Rick responds anyway, choosing to ignore the silent chastisement taking place within the men’s group. “Four guys. Armed but pretty entry-level. Kids from the local gangs, mostly. Subcontractors. Charlie don’t want his regular guys anywhere near the stuff.”

I haven’t heard of this cutting shop. Charlie’s a dirty crook, sure, but he always proclaims to sell a pure product, guns that work, drugs that don’t fry a person’s insides. What fucking use is a dead customer to me? he always says. If I fucking kill ’em, then they ain’t gonna be around to give me more of their cash, are they, Zeth, my boy? Apparently his motto’s changed, though. To be quadrupling the weight of the product, some nasty shit must be getting thrown into the mix. With each and every new piece of information I learn about Charlie, the girls, the cell phone tap, now this, I become more and more unnerved. I wasn’t under the illusion that he told me everything, that’s for sure, but I thought I at least knew the lay of the land with him.
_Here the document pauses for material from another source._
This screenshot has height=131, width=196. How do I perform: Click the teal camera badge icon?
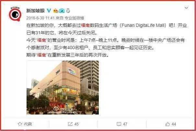[62, 11]
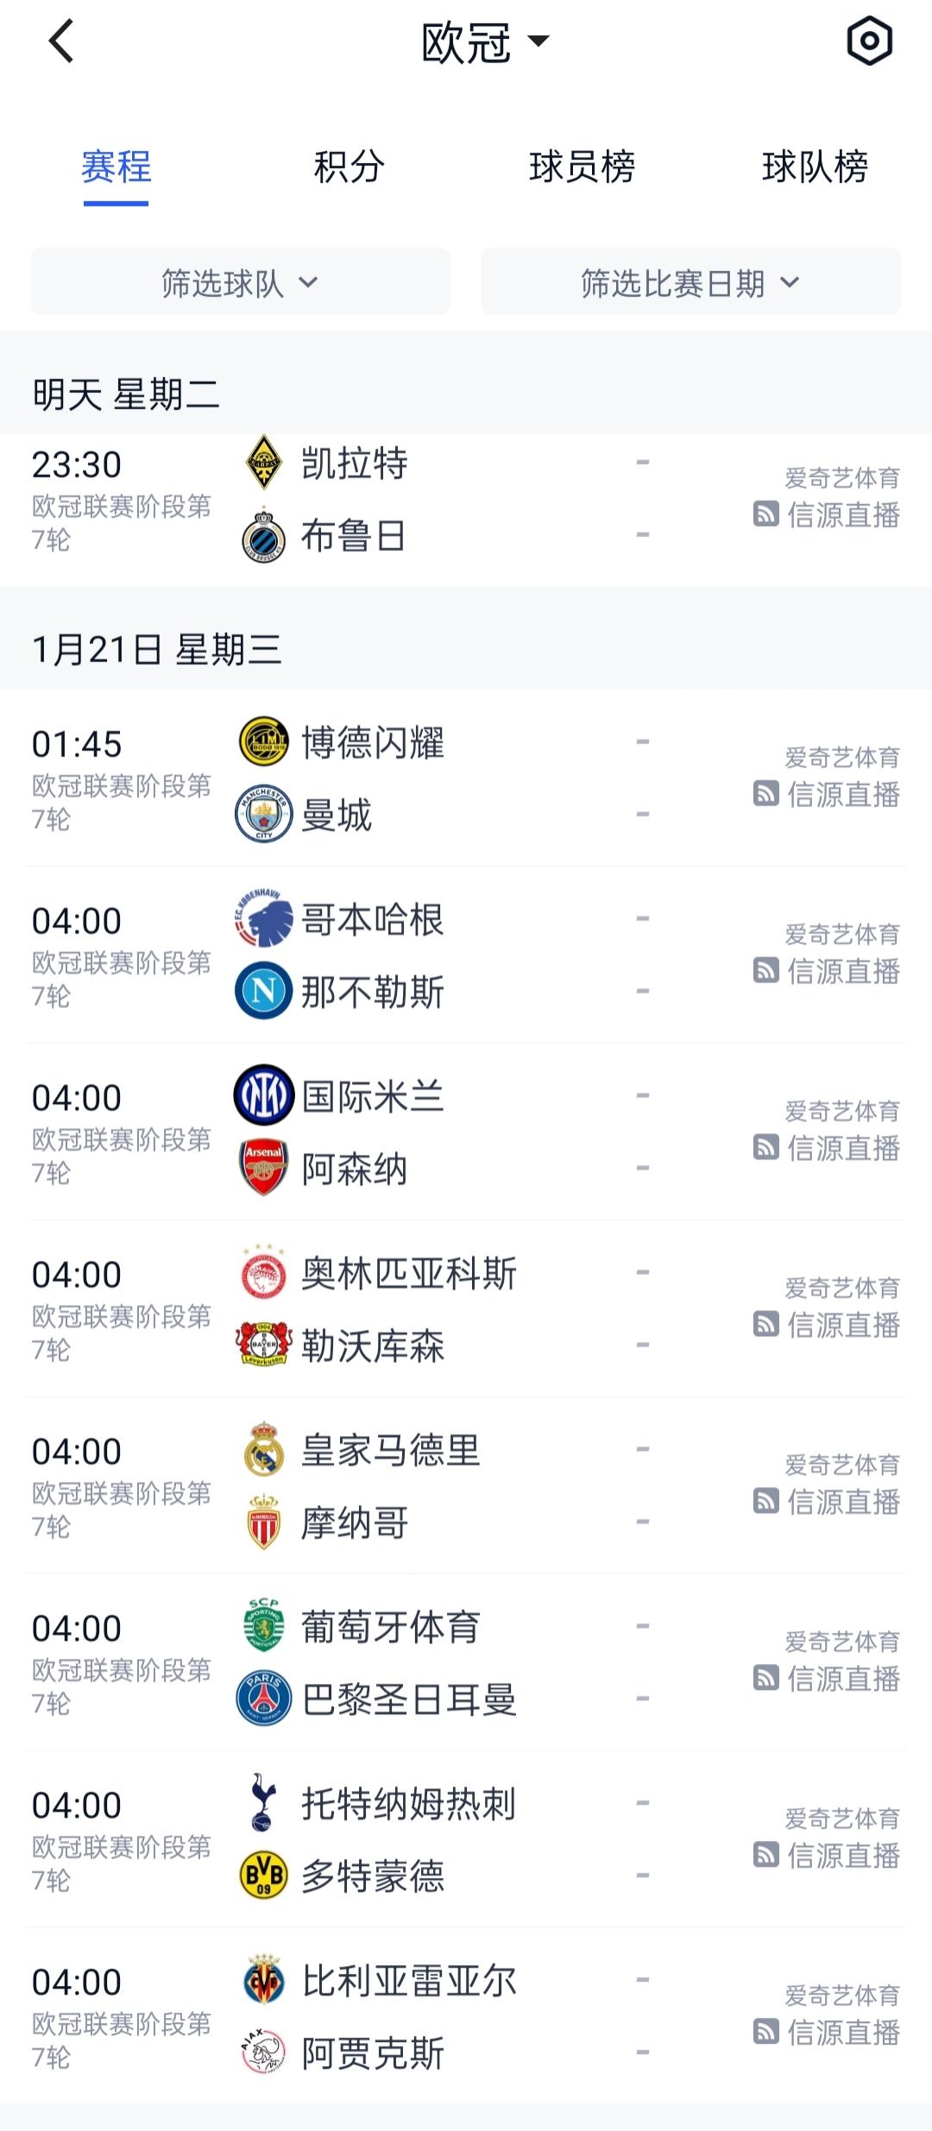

And now it seems as though I didn’t know the lay of the land at all. I didn’t even know what fucking country we were in.

“So the fifteenth’s all set?” Caleb asks.

“Sure is,” Rick replies.

“Sweet. We’ll see you at the Coal House. Tell your old man Petey says hello, you hear?” Caleb draws Rick into a loose hug, slapping his back before swinging his leg over his bike and grabbing hold of his ape hangers. The snarl of bike engine fills the warehouse. With a deafening rumble the three men lap around Rick and then burn out of the building, leaving the lone man standing below.

This is where I’m supposed to make my presence known. This is where I’m supposed to make Rick hurt, and then kill the man. I don’t do that, though. I attempt to gather my thoughts as I watch him collect his leather jacket from where he’d slung it over a rusting handrail and put it on. Why the fuck do those guys want to know about Charlie’s business operations? Especially if they haven’t actually hit any of the places yet? It makes no sense, although they’re obviously planning on hitting this cutting shop at some point. They wouldn’t want to know how many men are patrolling the place otherwise. And why the fuck is Charlie hiring gangbangers?

There are a million questions swirling around my head as I let Rick walk outside. By the time I’ve decided I want to question the fucker he’s already reached his car, a flashy Mitsubishi Evo with blacked-out windows. His body is bent, half in, half out of the machine.

“What’s up, Rick?”

The guy shits his pants. His body jolts, his hand automatically reaching around his back: gun. He sees the Desert Eagle in my hand before he manages to clasp hold of his own weapon, though. I’m not pointing it at him, just holding it by my side, but he knows me. Knows I don’t play with my dick unless I intend to fuck with it. Our eyes lock. “Zeth, man! What you doing out here?” The question he’s posing is really a different one, though. How much did you see? How much did you hear?

“Oh, you know. Same as you, I guess. Just getting a breath of fresh air.” I heard enough, motherfucker.

Rick exhales, sitting down on the edge of the driver’s seat. He knows he’s fucked. “Charlie sent you along with a message, right?” he says, though by the tone of his voice he knows his fate from here on out. Charlie’s not a man to mess around—he likes to make an example, and he likes people to know about it. Rick’s heard about the other guys who were stupid enough to go behind Charlie’s back; he knows what comes next.

“Yeah,” I tell him. “I got a message. But I’m interested in what you gotta say before I deliver.”